Oliver was located in a white room that looked like he was right in the middle of Janet’s void from The Good Place in an undisclosed location that wasn’t his usual studio. Why? Because, he explained, both his studio (at the CBS Broadcast Center) and his office building have had confirmed coronavirus cases. He assured viewers that he was filming with a very limited crew and that his staff was working from home.
He then launches into his big topic of the show, a second video on the coronavirus. His commentary is sharp and informative as ever, and with the exception of no laughter and the white background, it feels almost like any other Last Week Tonight episode.
Conan O’Brien’s social distancing videos are the furthest away from his normal schtick, although his quintessential humor still pulls through. With frequent reminders to wash your hands included, O’Brien offers alternatives laying around your house or apartment that you could use if you can’t get your hands on toilet paper.
The Late Show
Stephen Colbert took “filming from home” to another level by bringing viewers straight to his bathtub for a low-fi deep dive into his monologue. He’s since taken subsequent videos outside—and with more graphics—but his first dispatch captures some of the same charm that his audience-less monologue did. He doesn’t need an audience to reel you in.

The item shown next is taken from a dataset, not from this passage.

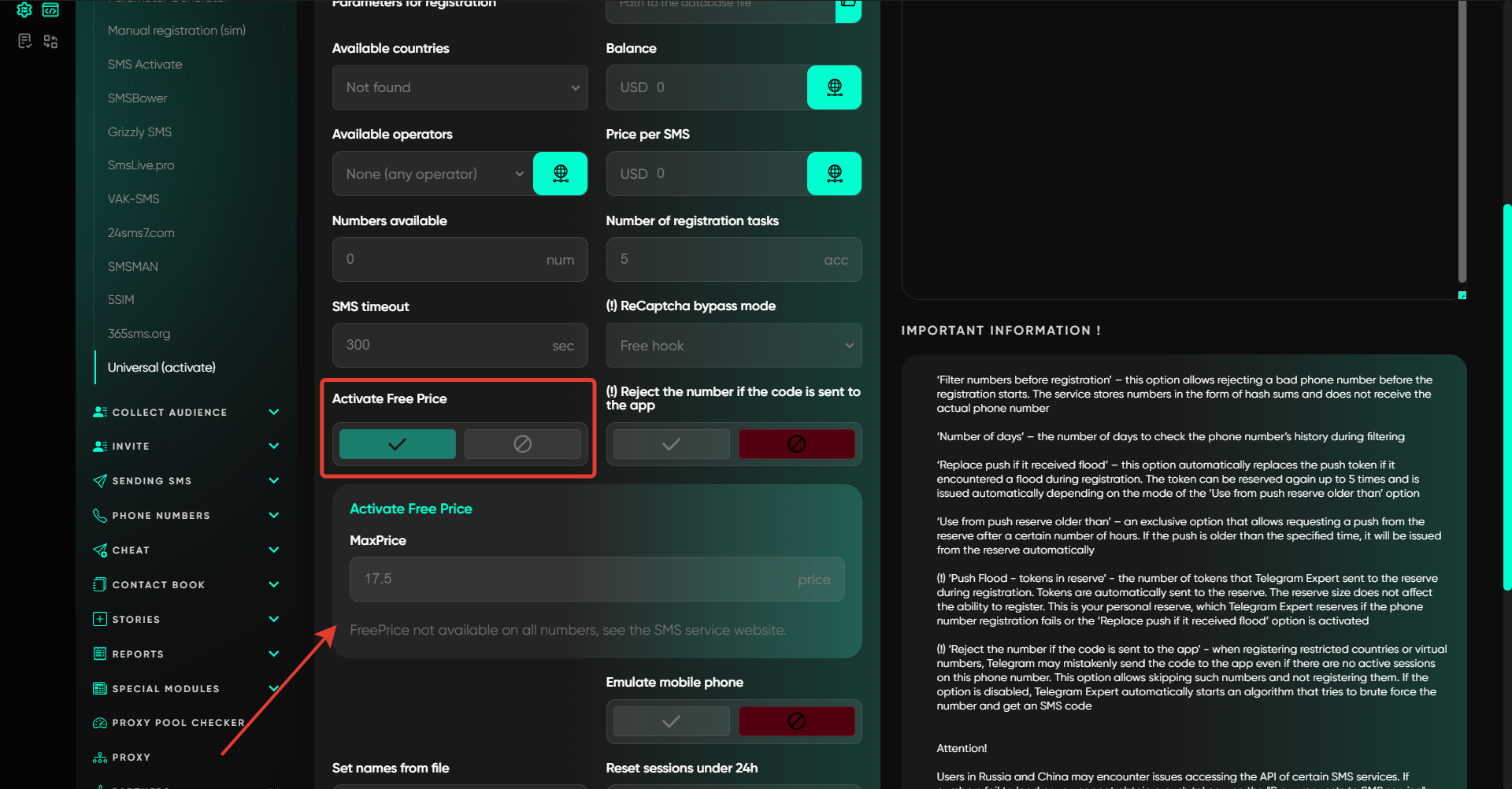
Task: Click the swap squares icon
Action: (50, 41)
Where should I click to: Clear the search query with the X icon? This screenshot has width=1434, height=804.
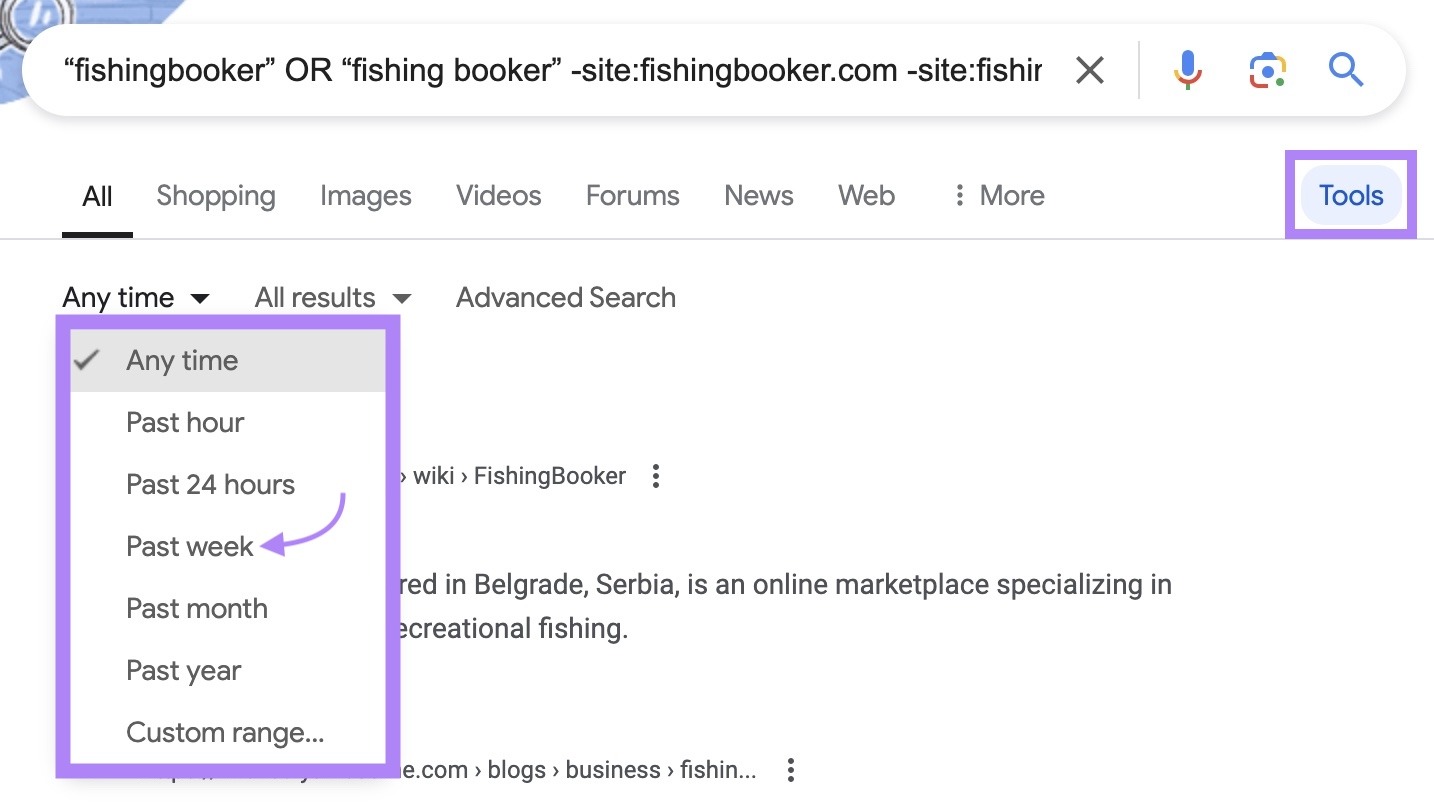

Need survival tips? Samantha Bee offered some from outside the wooden shed she got while she prepared for something like this for years. As it turns out, chopping wood is a lot harder than it looks.
The Tonight Show
Jimmy Fallon is also filming from home, and he’s already experiencing—like so many people who are no longer working in their offices—the quirks of working from home: He can dress more casually, but it also gives his children an excuse to hang out with him while he works, which works wonders. And he’s even testing out lower-quality video for a lengthy interview with fellow dad Lin-Manuel Miranda, who touches on learning to home school. (And yes, there’s a musical performance at the end.)
The Daily Show
Trevor Noah is dressing more casually and located on his couch, but otherwise, it’s largely the same Daily Show. It has plenty of clips and graphics to showcase the larger coronavirus story, but it also has sillier moments embedded for some levity. At one point, Noah phones in correspondent Roy Woods, Jr., who relays a different kind of coronavirus-inspired horror story involving a bar of soap and a clogged toilet.
Jimmy Kimmel Live
Jimmy Kimmel also embraced the more kid-friendly and DIY elements of filming at home (he says his daughter made the opening for him), although he noted that while filming his monologue a couple of days ago, he was hiding in his office away from his children. While he does tackle some of the day’s news, he also chats with his sidekick Guillermo Rodriguez to see how he’s holding up. And how is that? About as well as the rest of us.